Et dans tout ça, quand est ce qu’on rentre?
Ben, faut attendre que le blizzard cesse… C’est donc l’attente…
Le lendemain, blizzard toujours, nous sommes obligés de retarder notre départ d’au moins 24 heures.
Discussion avec la réception de l’hôtel: il ne peut pas tous nous garder, il y a des chambres réservées.
Ah bon? Ca reste un mystère: d’ou viennent les nouveaux occupants de l’hôtel? A ma connaissance, en hiver Iqualuit n’est reliée au reste du monde que par voie aérienne. Pas de routes (gelées) pas de bateau (icebergs, gel). Mais il s viennent d’ou?
Bon, peu importe, en attendant, il faut 5 volontaires qui acceptent de dormir dans l’avion et de veiller sur l’APU. Je me dévoue, je suis certaine que ce sera intéressant…
Nous prenons donc un taxi depuis l’hôtel pour aller à l’aéroport.
Avec le blizzard, on n’y voit rien, les phares font un halo dans une tempête de neige, le taxi roule doucement sur ce qui doit être la route. Tout d’un coup, sur le coté du halo lumineux, on voit une main qui sort de nulle part et s’agite un peu… Un passant qui marche le long de la route et fait du stop.
Avec cette météo, le laisser dehors ce serait de la non assistance à personne en danger. Le taxi s’arrête donc et après 2 mots échangés, le piéton monte, on s’entasse un peu.
Quelques minutes plus tard, pareil, une autre main surgit dans la bourrasque et le halo lumineux, et hop un passager de plus.
Finalement, nous arrivons à 8 dans une voiture pour 5. Il y a de l’ambiance dans la voiture.
La nuit commence, et nous prenons nos « quarts »,

Nuit ponctuée de quelques sorties de nuit pour faire le tour de l’avion et vérifier que tout va bien.
On ose même se prendre en photo.

Je précise qu’avec le froid, les batteries gèlent, il faut donc garder l’appareil photo dans le blouson et le sortir au moment de la photo (rien que d’y penser, je me souviens du vent qui s’engouffre à l’ouverture du blouson.

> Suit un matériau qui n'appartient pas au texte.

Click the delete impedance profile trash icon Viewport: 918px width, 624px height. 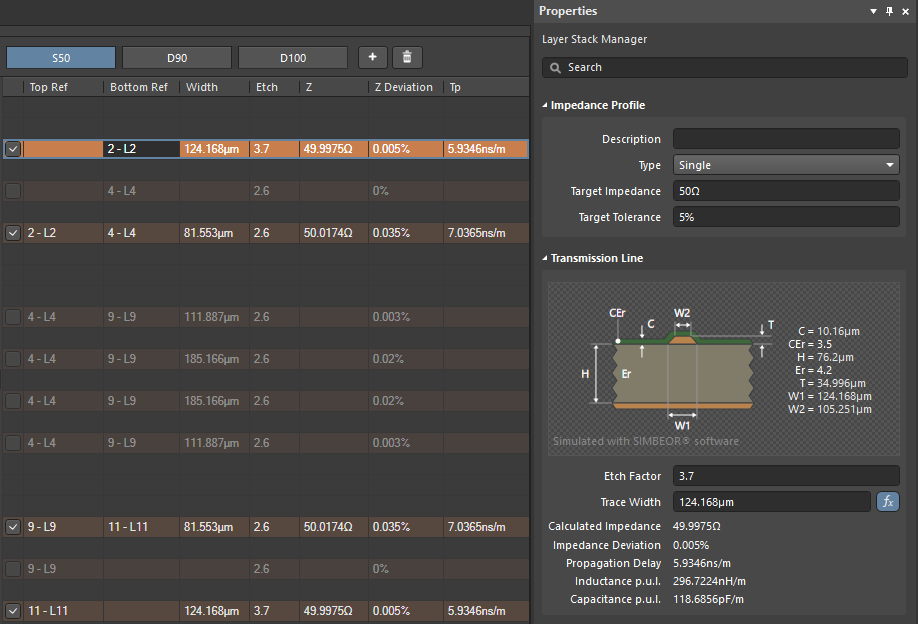(x=407, y=57)
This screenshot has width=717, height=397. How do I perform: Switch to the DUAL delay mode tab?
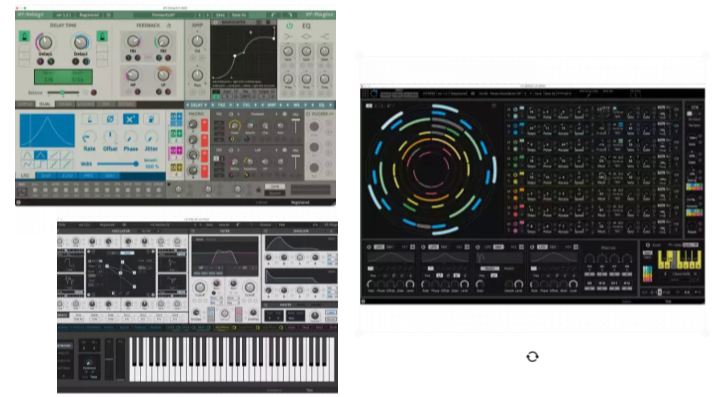click(x=45, y=104)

Puis, un matin, il faut beau.
Ca y est, on sonne l’heure du départ, on vérifie l’avion, on met en route et zut… une IDG en panne…
Là on a un problème sérieux: on a plus d’IDG de rechange. On a un risque à voler comme ça, la probabilité de se retrouver sur 2 moteurs n’est pas négligeable.
L’équipage étudie toutes les options y compris celle de voler en équipage minimum et d’évacuer toutes les autres personnes par la ligne à Montréal.
Le problème est également que chaque jour qui passe diminue nos chances de repartir avec l’avio: ce matin, on a constaté des pettes fuites sur le circuit de freon: les jpints ont effectivement gelé avec ce séjour prolongé dans le froid, et ce n’est qu’un exemple. Il devient urgent de repartir.
Réunion téléphonique d’urgence avec la direction des essais en vol: Claude Lelaie, directeur des essais en vol (et futur 1er pilote de l’A380) prend la décision immédiatement. Ils vont faire décoller u A319 avec une équipe de mécano (pour prendre le relai de ceux ici, qui sont fatigués), des IDG de rechange, l’outillage complémentaire et le responsable électrique du bureau d’étude (au passage, j’apprends qu’il est en vacances, mais qu’Airbus va le chercher tel qu’il est (en hélico?) et le fait monter dans l’A319 sans qu’il ait le temps de préparer aucun bagage: à la guerre comme à la guerre). Nous apprenons que l’A319 a décollé même pas 3 heures après l’échange téléphonique. Trop fort!
Nous attendons impatiemment l’A319 qui arrive, j’ai l’impression de faire partis d’une bande de naufragés qui agitent les bras dans le ciel en voyant l’avion sauveur arriver…
L’A319 arrive, il décharge, n’éteint même pas les moteurs (on ne veut pas risquer qu’il ne re-démarre pas); hop tout le monde est déjà prêt à intervenir, les valises de tout le monde sont déjà dans l’avion: la consigne est de réparer au plus vite et de repartir à la maison…

Médecin de campagne à l’ouvrage… Faut bien s’occuper
Après quelques heures, l’A340 est enfin dépanné! Tout démarre normalement et on rentre enfin, impressionnés par tout ce que nous avons vécu en si peu de temps.
Voilà qui marque la fin d’une campagne temps froid mémorable.